[Try it] Over all lines in the data below, count those holding "photo" and give only the result.

== Segment start ==

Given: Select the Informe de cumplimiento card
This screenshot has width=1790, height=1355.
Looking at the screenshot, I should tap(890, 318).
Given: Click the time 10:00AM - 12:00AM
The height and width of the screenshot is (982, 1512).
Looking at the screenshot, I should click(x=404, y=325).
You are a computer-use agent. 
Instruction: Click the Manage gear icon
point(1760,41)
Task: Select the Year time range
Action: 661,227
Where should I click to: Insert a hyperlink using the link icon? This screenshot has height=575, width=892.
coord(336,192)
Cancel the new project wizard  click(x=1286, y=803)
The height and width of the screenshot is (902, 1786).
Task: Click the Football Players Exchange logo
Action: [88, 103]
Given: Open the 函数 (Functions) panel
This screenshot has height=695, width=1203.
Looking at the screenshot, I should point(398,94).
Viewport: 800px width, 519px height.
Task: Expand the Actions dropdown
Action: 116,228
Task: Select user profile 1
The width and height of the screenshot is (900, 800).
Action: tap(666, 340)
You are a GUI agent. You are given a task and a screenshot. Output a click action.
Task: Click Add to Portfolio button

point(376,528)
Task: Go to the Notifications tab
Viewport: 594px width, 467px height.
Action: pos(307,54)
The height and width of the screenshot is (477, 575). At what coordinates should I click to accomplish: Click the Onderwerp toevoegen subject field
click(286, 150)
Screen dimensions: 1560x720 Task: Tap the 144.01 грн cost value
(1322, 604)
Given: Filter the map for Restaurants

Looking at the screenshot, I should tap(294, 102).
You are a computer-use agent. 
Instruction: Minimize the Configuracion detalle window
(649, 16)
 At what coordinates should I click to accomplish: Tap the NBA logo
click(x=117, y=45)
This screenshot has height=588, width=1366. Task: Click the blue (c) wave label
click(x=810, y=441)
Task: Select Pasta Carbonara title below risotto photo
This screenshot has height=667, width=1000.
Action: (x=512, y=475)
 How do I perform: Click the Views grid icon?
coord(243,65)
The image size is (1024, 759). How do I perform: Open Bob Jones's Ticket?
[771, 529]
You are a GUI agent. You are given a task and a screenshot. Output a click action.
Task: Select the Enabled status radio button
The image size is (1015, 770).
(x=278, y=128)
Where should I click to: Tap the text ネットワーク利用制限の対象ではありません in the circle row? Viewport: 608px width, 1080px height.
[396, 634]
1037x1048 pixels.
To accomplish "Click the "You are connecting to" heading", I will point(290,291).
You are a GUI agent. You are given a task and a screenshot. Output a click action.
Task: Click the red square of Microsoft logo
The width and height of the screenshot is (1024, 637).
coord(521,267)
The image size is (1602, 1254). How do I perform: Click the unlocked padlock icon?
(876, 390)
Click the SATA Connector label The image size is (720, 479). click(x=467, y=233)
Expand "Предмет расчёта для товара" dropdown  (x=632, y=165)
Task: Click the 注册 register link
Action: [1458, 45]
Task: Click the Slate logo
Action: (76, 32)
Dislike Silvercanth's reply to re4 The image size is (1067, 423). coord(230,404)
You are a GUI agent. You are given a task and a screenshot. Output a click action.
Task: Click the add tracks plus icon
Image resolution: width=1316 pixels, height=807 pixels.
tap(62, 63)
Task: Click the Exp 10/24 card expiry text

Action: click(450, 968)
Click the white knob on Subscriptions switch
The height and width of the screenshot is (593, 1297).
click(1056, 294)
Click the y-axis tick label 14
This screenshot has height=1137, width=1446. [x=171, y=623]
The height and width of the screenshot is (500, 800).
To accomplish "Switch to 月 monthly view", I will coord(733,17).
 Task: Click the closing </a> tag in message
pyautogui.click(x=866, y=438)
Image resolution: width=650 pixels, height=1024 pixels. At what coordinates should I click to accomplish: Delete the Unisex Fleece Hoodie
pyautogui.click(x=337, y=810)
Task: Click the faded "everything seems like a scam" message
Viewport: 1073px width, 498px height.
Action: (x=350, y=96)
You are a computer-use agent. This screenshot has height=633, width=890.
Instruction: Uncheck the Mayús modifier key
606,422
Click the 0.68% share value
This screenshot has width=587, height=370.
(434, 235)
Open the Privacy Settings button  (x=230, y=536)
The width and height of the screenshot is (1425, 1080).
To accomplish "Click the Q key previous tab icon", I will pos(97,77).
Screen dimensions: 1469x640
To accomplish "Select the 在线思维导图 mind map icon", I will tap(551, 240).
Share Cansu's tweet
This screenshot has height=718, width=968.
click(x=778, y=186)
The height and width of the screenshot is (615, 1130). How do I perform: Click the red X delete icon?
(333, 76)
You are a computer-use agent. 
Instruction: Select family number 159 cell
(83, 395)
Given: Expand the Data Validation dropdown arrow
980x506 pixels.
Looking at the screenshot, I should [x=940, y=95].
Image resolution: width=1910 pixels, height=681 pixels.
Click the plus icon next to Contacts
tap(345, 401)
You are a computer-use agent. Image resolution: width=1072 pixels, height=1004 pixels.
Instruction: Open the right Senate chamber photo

== Segment end ==

[Expected output] 2